Si le secteur continue encore de créer des emplois (+ 0,8 % en 2013 
selon l’Agence centrale des organismes de sécurité sociale ou Acoss), la 
situation reste difficile pour nombre d’associations. Deux 
parlementaires enquêtent : Alain Bocquet (Nord, GDR) sur l’ampleur de 
ces difficultés, et Yves Blein (Rhône, PS) sur les nécessaires 
simplifications administratives.

En effet, la raréfaction des financements publics se poursuit. Les 
associations doivent aussi affronter les changements de partenaires 
publics ou de modalités de financement générant une explosion des 
commandes publiques, auxquelles n’accèdent que les grandes associations 
qui ont la taille et les compétences nécessaires.

Certes, la loi « Economie sociale et solidaire » (ESS), votée le 21 
juillet 2014, donne une définition légale de la subvention, constituant 
un début de sécurisation juridique. Cela suffira-t-il à modifier les 
pratiques administratives de collectivités territoriales sous graves 
contraintes financières ? Rien de moins certain. Sans oublier que ces 
collectivités déportent leurs contraintes en notifiant tardivement les 
subventions et en faisant traîner leur règlement. Les associations sans 
fonds propres souffrent alors cruellement. Sans parler de la réforme 
territoriale dans les tuyaux, quand on sait que les départements menacés 
représentent 12 % du total des ressources.

__________

▶ **Énoncé**
Prolongez le texte ci-dessus sur les difficultés financières des associations en reprenant juste après sa dernière phrase.

▶ **Données fournies**

__________

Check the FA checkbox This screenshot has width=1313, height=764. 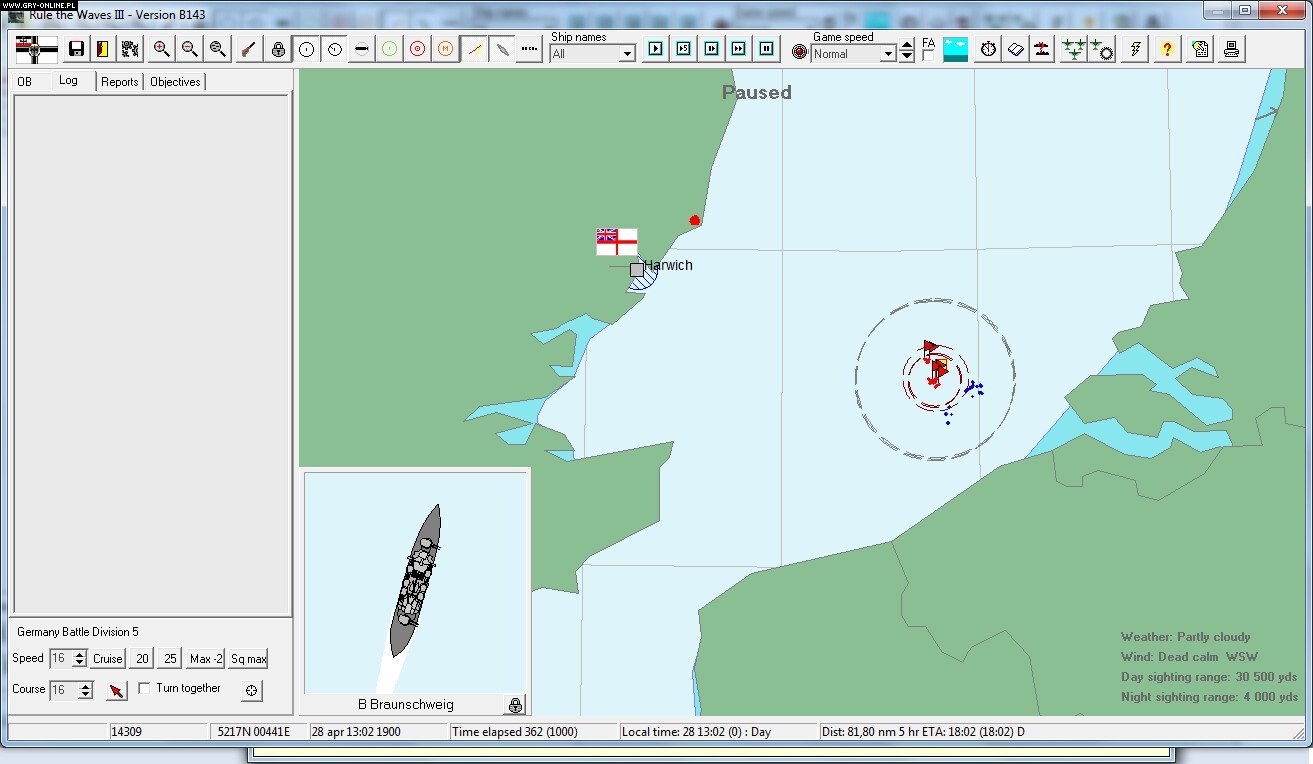click(x=926, y=55)
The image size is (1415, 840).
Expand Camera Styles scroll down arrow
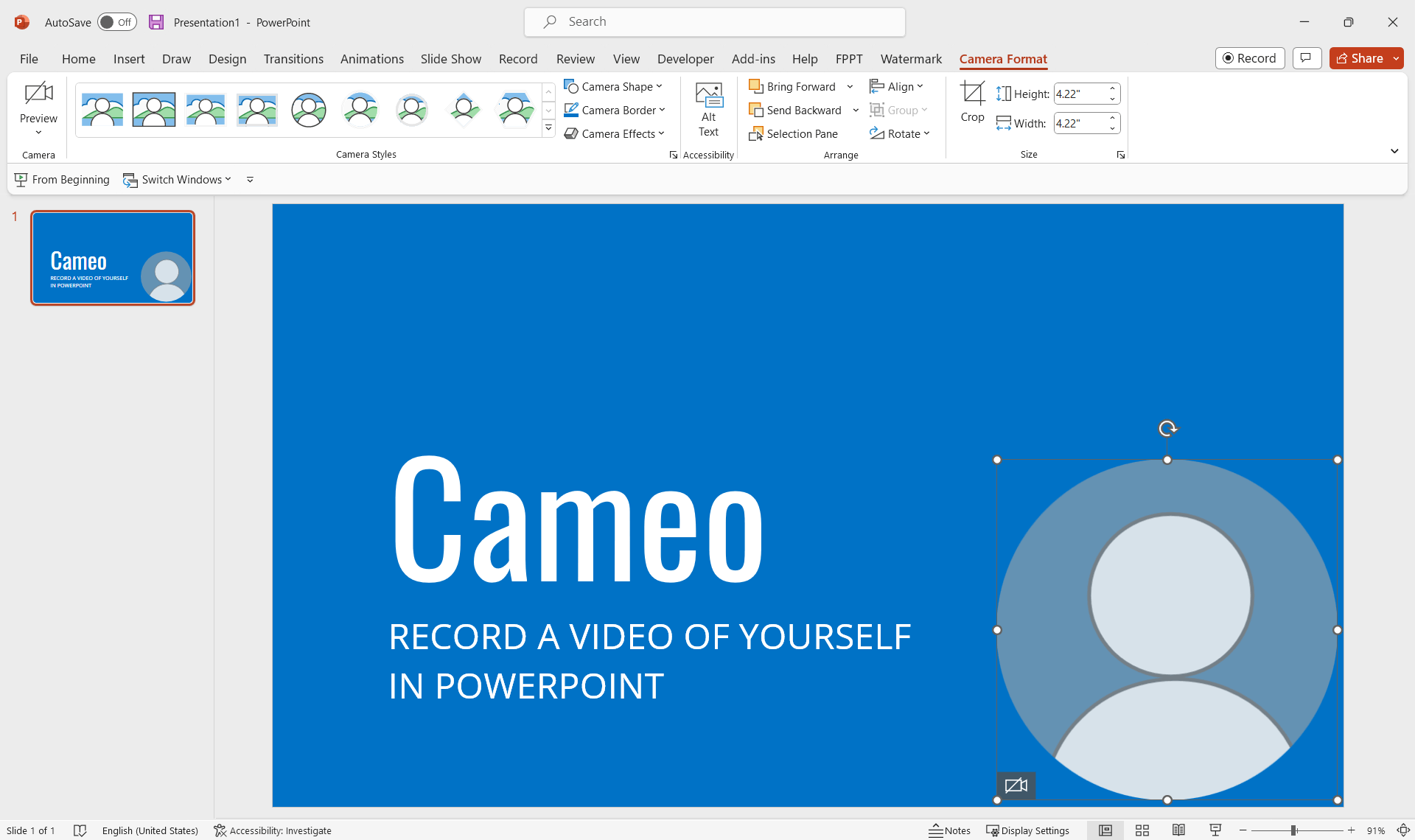coord(548,109)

__________

▶ **Résultat ci-dessous**
Il faut faire face. Se remettre en cause. Innover. Deux pistes 
interpellent les modes de pilotage associatifs. La première vise des 
rapprochements entre associations en vue d’économies d’échelles. Or les 
gouvernances sont réticentes aux rapprochements s’ils touchent 
l’organisation interne. Les fusions ne se font qu’en cas de difficultés 
extrêmes. Elles sont écartées par refus de voir disparaître des mandats 
électifs ou par crainte de réduction d’effectifs. Il faut dire que 
jusqu’ici les dispositions fiscales étaient peu favorables, en raison de 
droits de mutation élevés. La loi ESS modifie la loi de 1901 et reprend 
les règles de fusion des sociétés en les adaptant aux spécificités du 
contrat associatif. Bonne nouvelle ! Mais elle ne produira pas d’effets 
si les dirigeants associatifs n’en veulent pas.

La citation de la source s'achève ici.